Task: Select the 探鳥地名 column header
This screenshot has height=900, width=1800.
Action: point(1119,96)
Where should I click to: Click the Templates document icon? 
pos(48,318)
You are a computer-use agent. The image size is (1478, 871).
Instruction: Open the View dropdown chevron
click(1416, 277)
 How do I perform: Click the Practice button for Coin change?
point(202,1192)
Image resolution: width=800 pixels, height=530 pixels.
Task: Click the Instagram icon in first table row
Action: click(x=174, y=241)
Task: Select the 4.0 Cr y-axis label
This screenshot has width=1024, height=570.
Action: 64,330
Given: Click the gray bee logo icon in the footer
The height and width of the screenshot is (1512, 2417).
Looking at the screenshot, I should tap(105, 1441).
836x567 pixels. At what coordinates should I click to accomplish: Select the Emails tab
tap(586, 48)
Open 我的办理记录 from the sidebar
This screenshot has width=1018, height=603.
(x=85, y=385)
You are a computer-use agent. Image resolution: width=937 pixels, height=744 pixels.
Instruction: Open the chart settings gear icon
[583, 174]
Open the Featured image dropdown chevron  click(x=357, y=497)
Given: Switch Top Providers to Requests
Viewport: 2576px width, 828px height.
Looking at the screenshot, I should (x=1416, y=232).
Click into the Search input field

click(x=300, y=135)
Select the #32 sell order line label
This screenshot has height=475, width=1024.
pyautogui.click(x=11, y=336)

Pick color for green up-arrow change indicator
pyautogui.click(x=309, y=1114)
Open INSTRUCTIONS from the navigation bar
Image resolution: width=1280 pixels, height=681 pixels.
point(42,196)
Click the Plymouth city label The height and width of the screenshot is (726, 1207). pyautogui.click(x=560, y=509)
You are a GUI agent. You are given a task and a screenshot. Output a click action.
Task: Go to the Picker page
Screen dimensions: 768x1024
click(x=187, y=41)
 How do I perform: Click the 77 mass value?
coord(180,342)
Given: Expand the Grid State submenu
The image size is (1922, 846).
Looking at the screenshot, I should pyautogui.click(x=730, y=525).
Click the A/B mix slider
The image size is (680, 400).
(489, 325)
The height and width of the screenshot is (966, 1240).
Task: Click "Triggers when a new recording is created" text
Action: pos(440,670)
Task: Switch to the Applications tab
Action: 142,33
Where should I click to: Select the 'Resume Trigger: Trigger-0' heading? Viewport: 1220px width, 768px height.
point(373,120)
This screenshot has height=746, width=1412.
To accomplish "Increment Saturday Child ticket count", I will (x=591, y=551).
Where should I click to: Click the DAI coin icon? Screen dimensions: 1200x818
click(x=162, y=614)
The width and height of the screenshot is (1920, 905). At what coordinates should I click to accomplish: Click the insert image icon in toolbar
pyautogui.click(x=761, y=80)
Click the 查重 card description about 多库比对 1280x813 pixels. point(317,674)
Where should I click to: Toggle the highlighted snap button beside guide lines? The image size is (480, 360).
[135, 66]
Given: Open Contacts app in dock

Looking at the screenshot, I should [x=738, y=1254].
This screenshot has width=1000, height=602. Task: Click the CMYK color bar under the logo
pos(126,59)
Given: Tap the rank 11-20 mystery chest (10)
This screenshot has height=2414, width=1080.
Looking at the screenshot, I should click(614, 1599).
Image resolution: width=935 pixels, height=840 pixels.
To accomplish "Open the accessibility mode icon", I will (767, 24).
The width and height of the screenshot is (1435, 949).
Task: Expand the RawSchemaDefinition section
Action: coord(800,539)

» **What the exercise asks**: Identify each line in the records above containing the word "computer"; copy those lines.

» **Expected answer**:
You are a computer-use agent. The image size is (1478, 871).
You are a computer-use agent. Image resolution: width=937 pixels, height=744 pixels.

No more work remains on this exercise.